11. A nucleic acid construct according to claim 10 comprising a nucleotide sequence according to any one of claims 6 to 8, or comprising a nucleic acid according to claim 9.

12. A recombinant vector comprising the nucleotide sequence of any one of claims 6-8, or the nucleic acid of claim 9, or the nucleic acid construct of any one of claims 10-11; the recombinant vector is preferably a recombinant cloning vector, a recombinant eukaryotic expression vector or a recombinant viral vector, the recombinant cloning vector is preferably a pRS vector, a T vector or a pUC vector, the recombinant eukaryotic expression vector is preferably pEGFP, pCMVp-NEO-BAN or pSV2, and the recombinant viral vector is preferably a recombinant adenoviral vector or a lentiviral vector.

13. A host cell comprising the nucleic acid construct of any one of claims 10-11 or the recombinant vector of claim 12; the host cell is preferably an E.coli cell, an insect cell, a yeast cell or a mammalian cell.

14. A gene transfer system comprising the peptide fragment of claim 4, the protein of claim 5, the nucleic acid of claim 9, the nucleic acid construct of any one of claims 10 to 11, the recombinant vector of claim 12, or the host cell of claim 13.

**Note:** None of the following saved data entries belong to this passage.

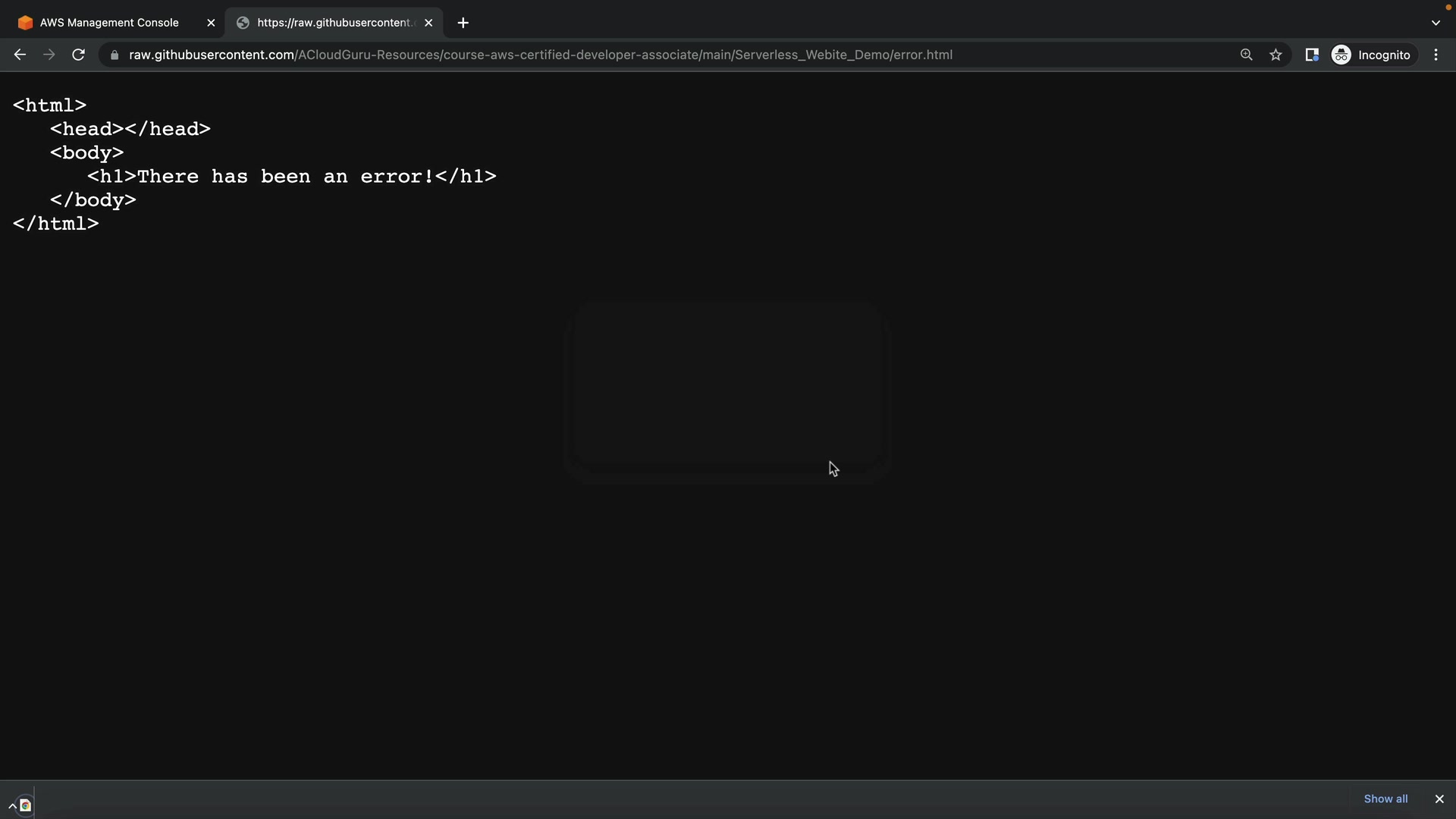Open the tab search dropdown arrow
1456x819 pixels.
point(1435,23)
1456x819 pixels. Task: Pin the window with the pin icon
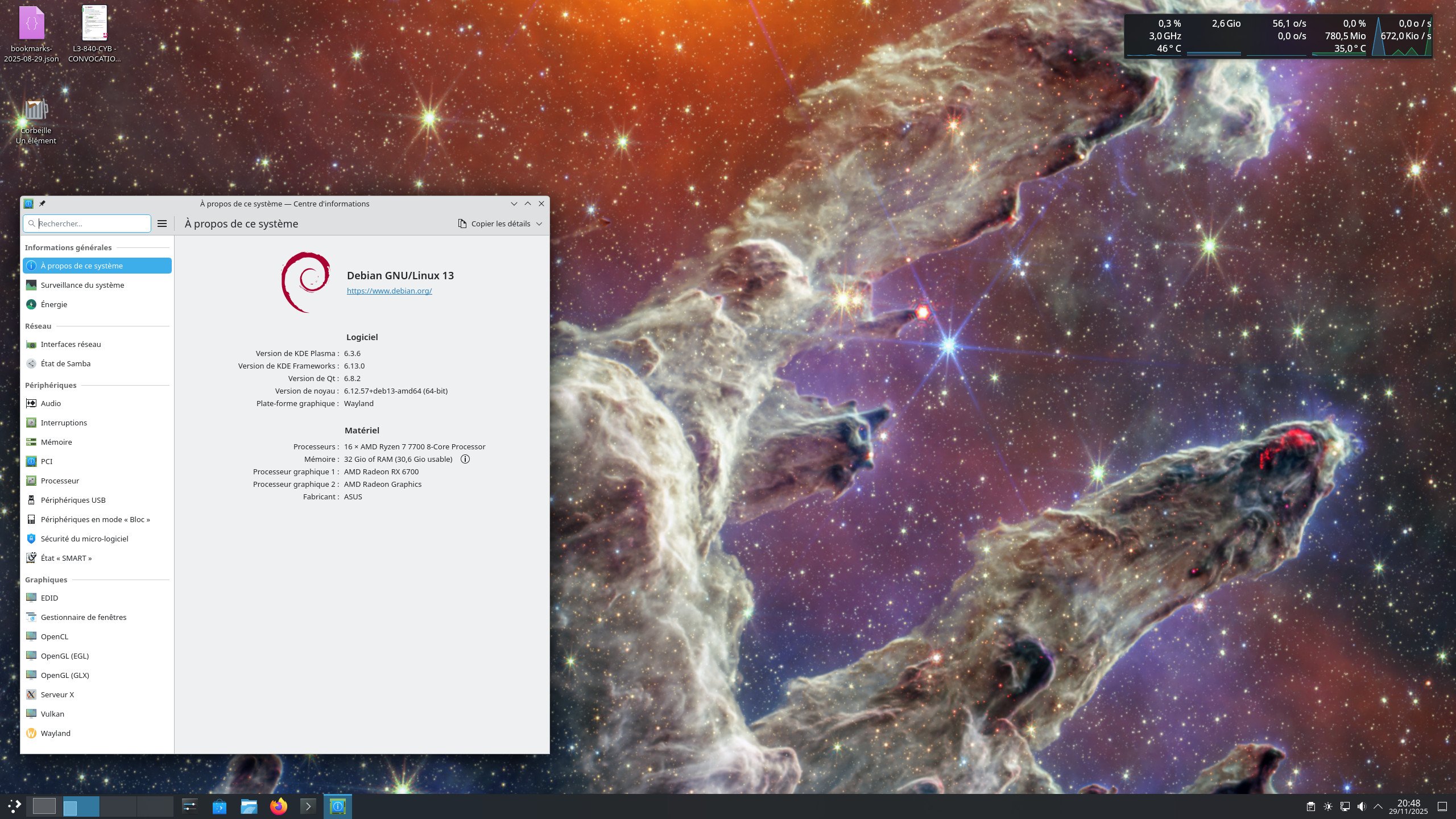[x=42, y=204]
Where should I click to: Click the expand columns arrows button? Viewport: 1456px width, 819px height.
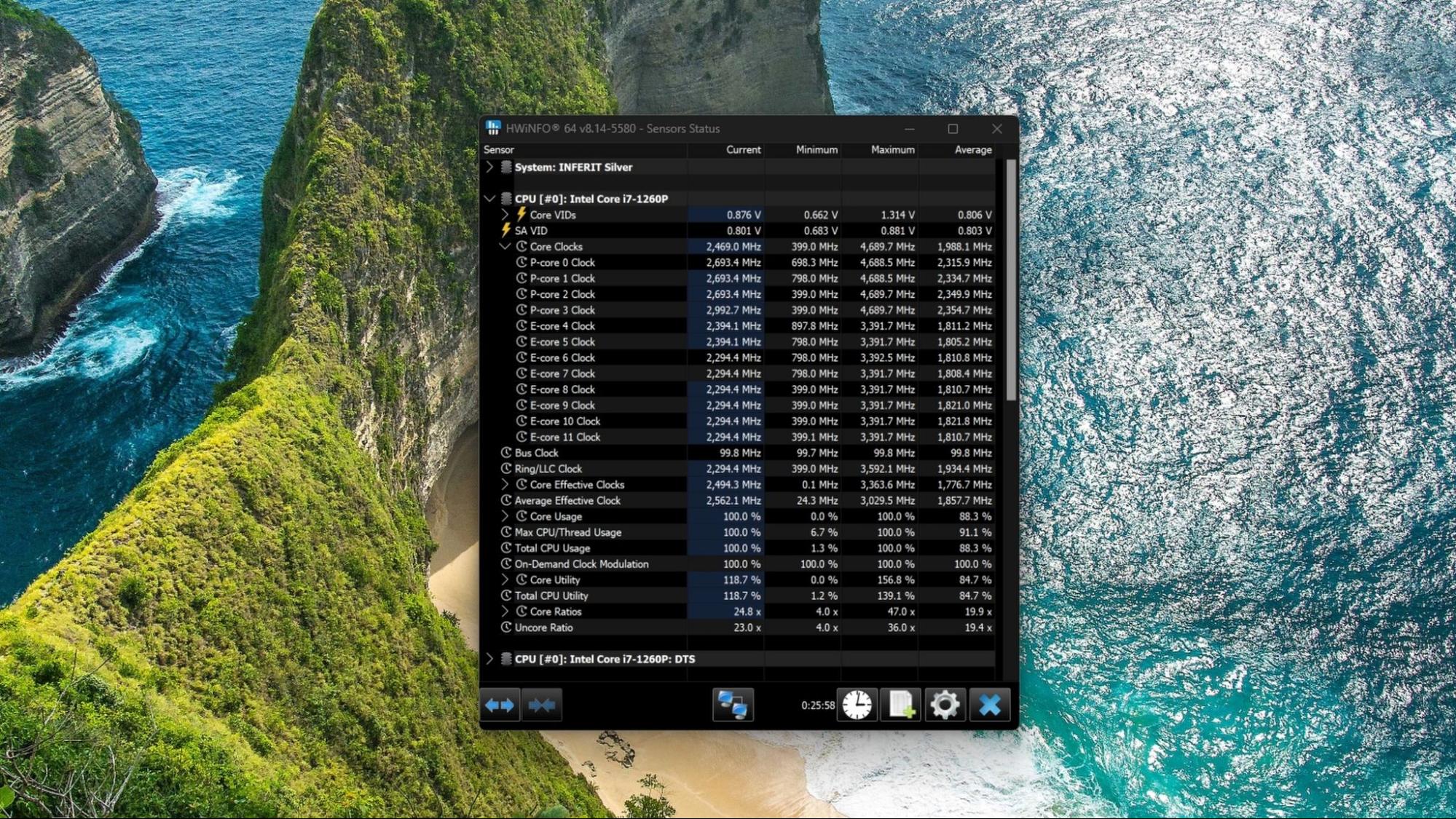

15. A gene transfer system according to claim 14, further comprising a transposon gene, wherein the nucleic acid of claim 9 or the nucleic acid construct of any one of claims 10 to 11 is integrated with the transposon gene; or the nucleic acid of claim 9 or the nucleic acid construct of any one of claims 10-11, relatively independent of a transposon gene; or the nucleic acid of claim 9 or the nucleic acid construct of any one of claims 10 to 11 is located on the same recombinant vector as the transposon gene; or the nucleic acid of claim 9 or the nucleic acid construct of any one of claims 10 to 11 and the transposon gene are located on different recombinant vectors; or a transposon gene integrated in the nucleic acid construct of any one of claims 10 to 11; or a transposon gene integrated in the recombinant vector of claim 12; or a transposon gene into a host cell according to claim 13; or a transposon gene located outside the host cell of claim 13.

16. Use of the peptide stretch of claim 4, or the protein of claim 5, or the nucleic acid of claim 9, or the nucleic acid construct of any one of claims 10 to 11, or the recombinant vector of claim 12, or the host cell of claim 13, or the gene transfer system of any one of claims 14 to 15, in any one of:

(1) preparing or using as a medicament and/or formulation for genomic research, gene therapy, cell therapy, or pluripotent stem cell induction and/or differentiation; preferably prepared or used as a medicament and/or formulation for integrating a foreign gene into the genome of a host cell, preferably a host cell being an E.coli cell, an insect cell, a yeast cell or a mammalian cell;

(2) preparing or using as a tool for genomic research, gene therapy, cell therapy, or pluripotent stem cell induction and/or differentiation; preferably, the preparation or use as a means for integrating the foreign gene into the genome of a host cell, preferably a host cell is an E.coli cell, an insect cell, a yeast cell or a mammalian cell.

17. A medicament and/or formulation for genomic research, gene therapy, cell therapy, or pluripotent stem cell induction and/or differentiation comprising the peptide stretch of claim 4, or the protein of claim 5, or the nucleic acid of claim 9, or the nucleic acid construct of any one of claims 10 to 11, or the recombinant vector of claim 12, or the host cell of claim 13, or the gene transfer system of any one of claims 14 to 15.

18. A tool for genomic research, gene therapy, cell therapy, or pluripotent stem cell induction and/or differentiation comprising the peptide stretch of claim 4, or the protein of claim 5, or the nucleic acid of claim 9, or the nucleic acid construct of any one of claims 10 to 11, or the recombinant vector of claim 12, or the host cell of claim 13, or the gene transfer system of any one of claims 14 to 15.